Okada Kanako (35) ­- Konditor-Meisterin

München - Ich bin beschämt. Abnehmen wollte ich - so hatte ich zum Jahresanfang an dieser Stelle getönt. Das Foto zeigt: Da hab' ich den Mund wohl zu voll genommen. Ich kann nichts dafür: Die Konditorei "Tanpopo" war zu verlockend. Aus der Vitrine lachen bayerische Käsekuchen und Cremetorten, aber auch: Grüne-Tee-Rouladen. Okada Kanako aus Japan schmeißt lächelnd den Laden.

Eine japanisch-bayerische Konditorei an der Erzgießereistraße! Das muss ich mir aus beruflichem Interesse ansehen. Ich frage Kanako: Wie goutieren die Alt-Münchner ihr Konzept? "Sehr gut. Sie sind neugierig." Freilich: es kommen mal befremdliche Fragen: Ob ihre Grüntee-Biskuits giftig seien.
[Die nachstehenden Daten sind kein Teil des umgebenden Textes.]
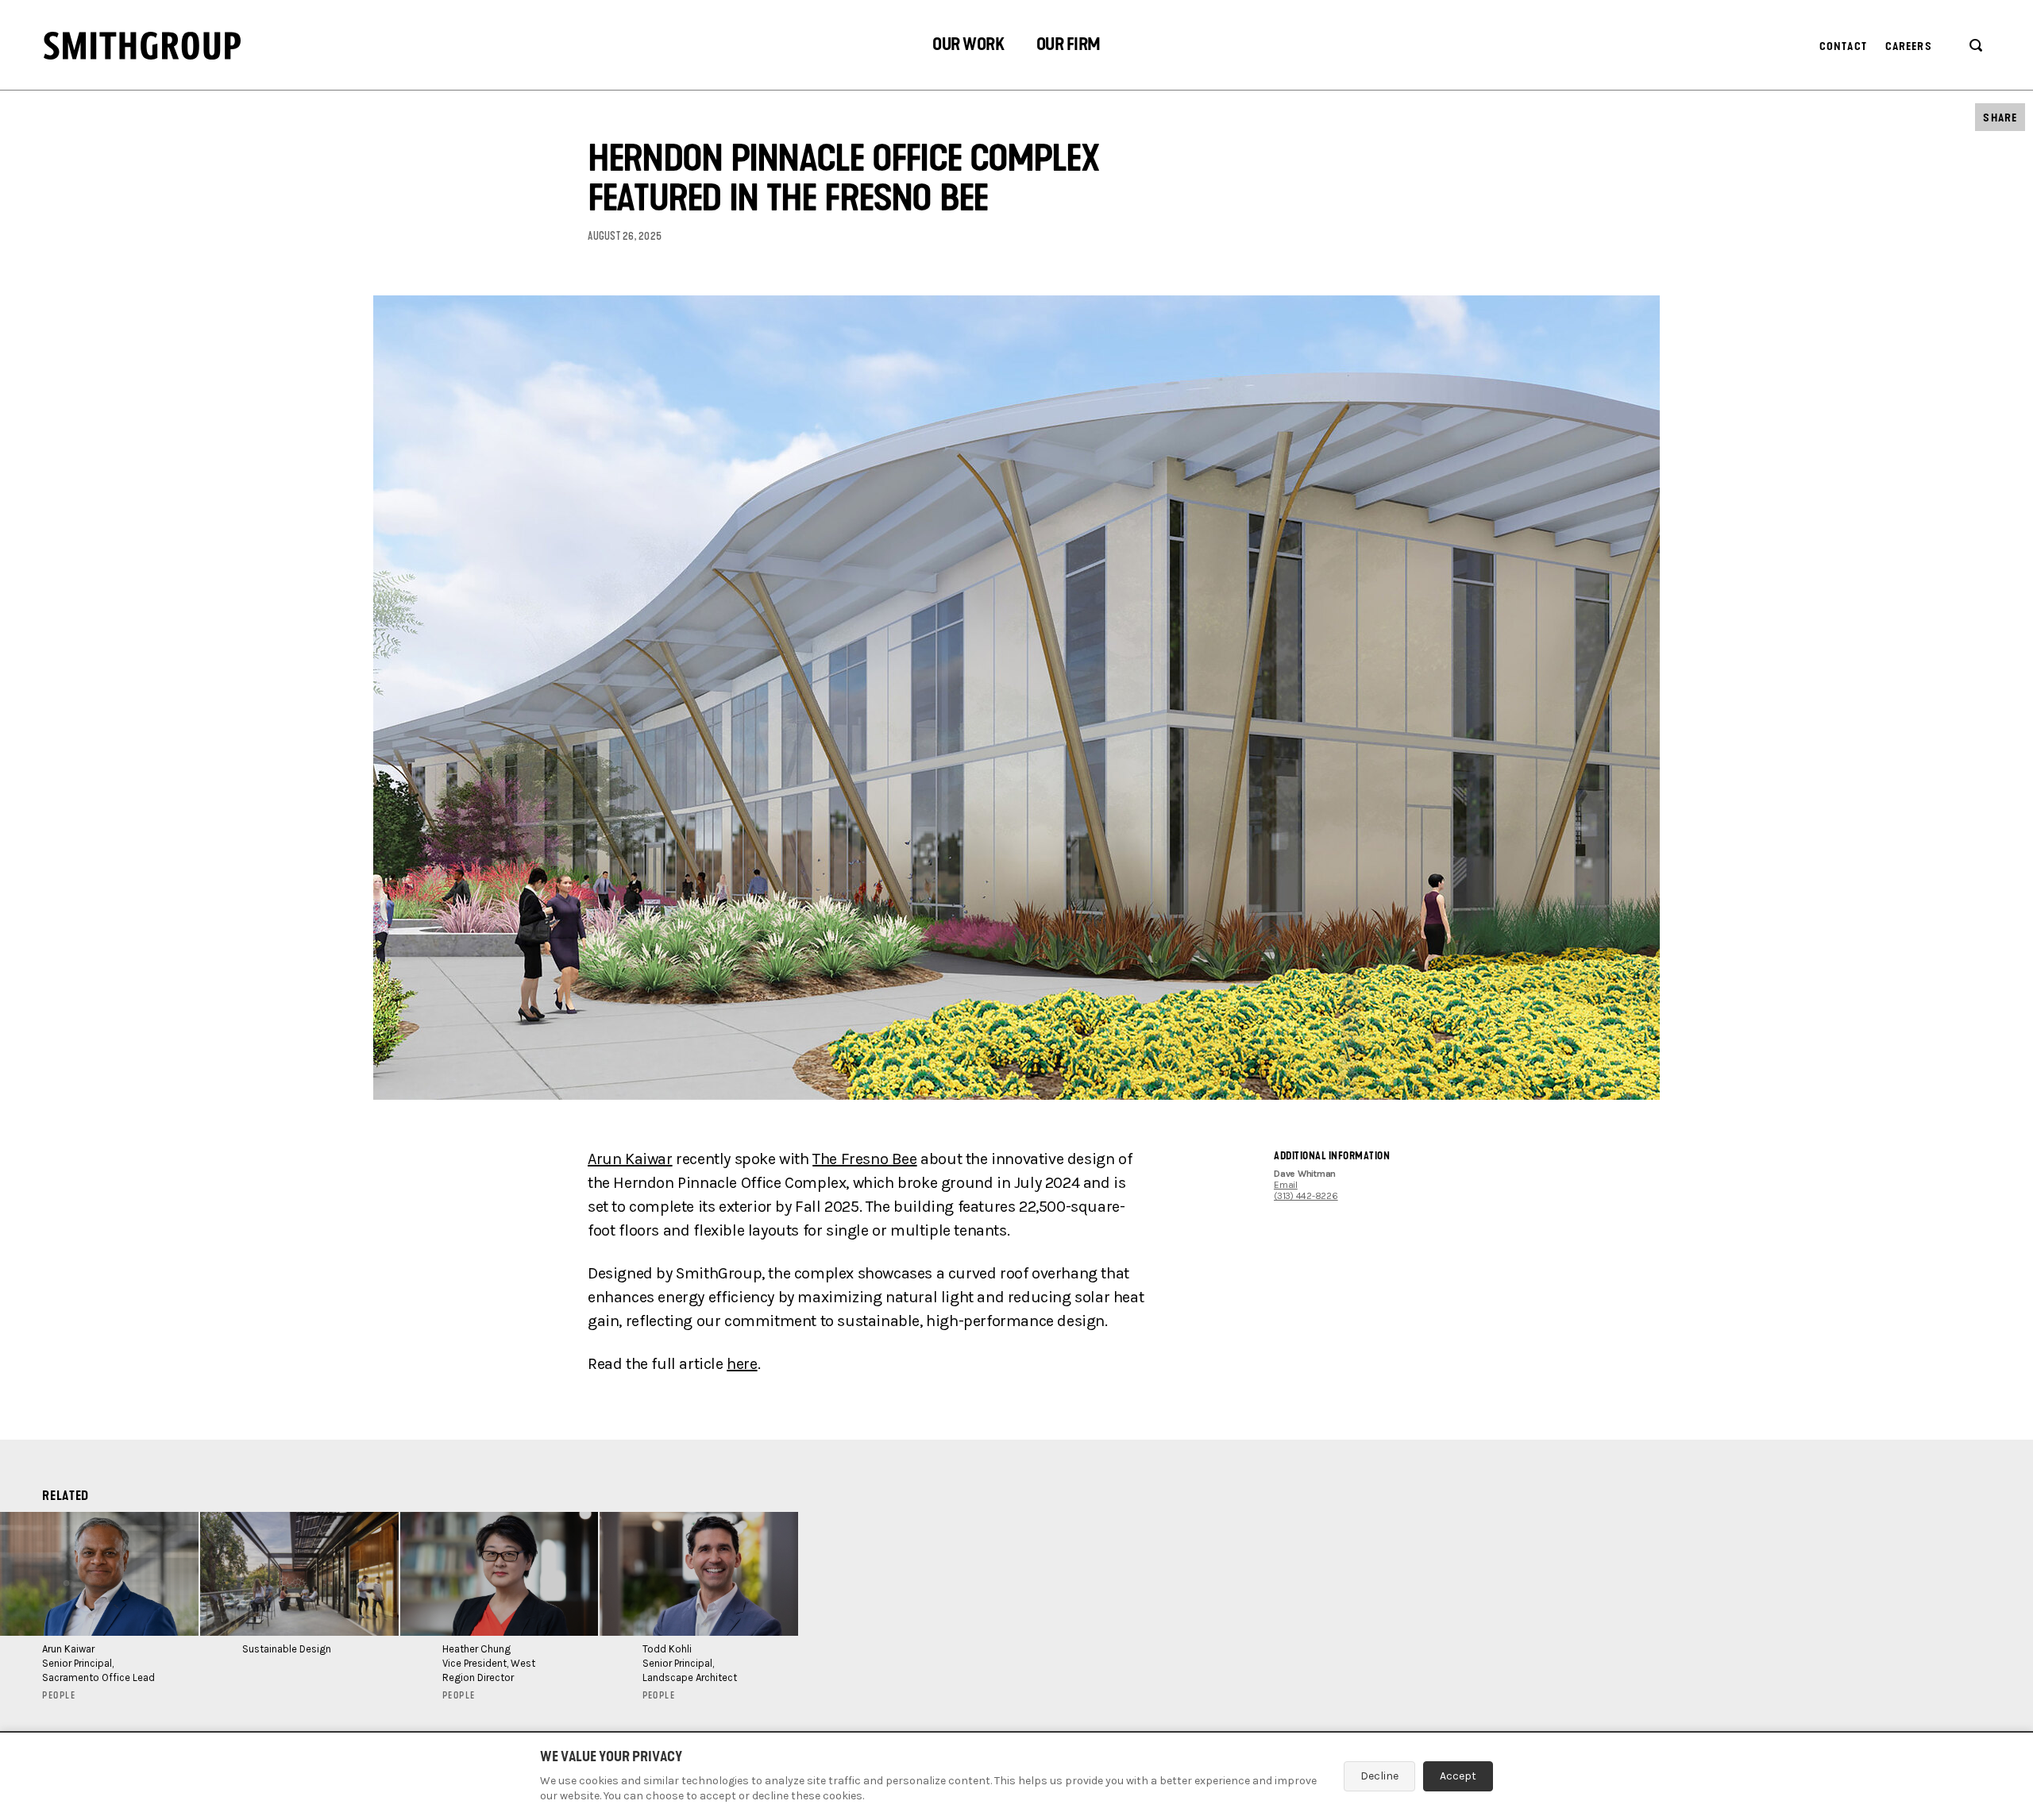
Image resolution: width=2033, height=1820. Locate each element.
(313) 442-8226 (1306, 1195)
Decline (1379, 1776)
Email (1286, 1184)
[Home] (142, 45)
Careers (1908, 46)
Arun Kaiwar (630, 1159)
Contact (1843, 46)
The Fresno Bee (864, 1159)
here (742, 1364)
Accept (1458, 1776)
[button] (968, 46)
Oder wie Hund schmeckt. Sie lacht milde. "Hunde essen wir in Japan nicht." Aber der Gusto siegt bei Münchner Gourmets: "Viele wollen japanische Kuchen probieren. Dabei mache ich mehr bayerische." Sie ist ja nicht im Land des Lächelns Konditormeisterin geworden - sondern im Land des Datschi.

Toll. Was hat sie dazu bewegt? Sie lächelt. "Ein Erdbeerkuchen." Als Kind las sie über die fruchtige Versuchung aus Deutschland. "Das wollte ich kosten: unbedingt." Doch sie lebte im Fischerort Hamasaka. Die Eltern führten einen Kimono-Laden - der Mutter schmeckte Kanakos Fernweh wenig. Doch mit 21 lebte Kanako ihren Traum. Sie reiste dem Erdbeerkuchen nach: bis München. Drei Monate wollte sie bleiben. "14 Jahre sind's geworden." Beim Kosten blieb's nicht - sie hatte Zucker geleckt. "Ich wollte backen." Und wie! Sie wurde Konditorei-Praktikantin, Lehrling, Meisterin und: Kuchen-Virtuosin. Sie zaubert fotorealistische Marzipanrosen oder anmutige Geishas aus Zuckerguss. Sie buk im Café Ruffini. Und im Hotel Vier Jahreszeiten.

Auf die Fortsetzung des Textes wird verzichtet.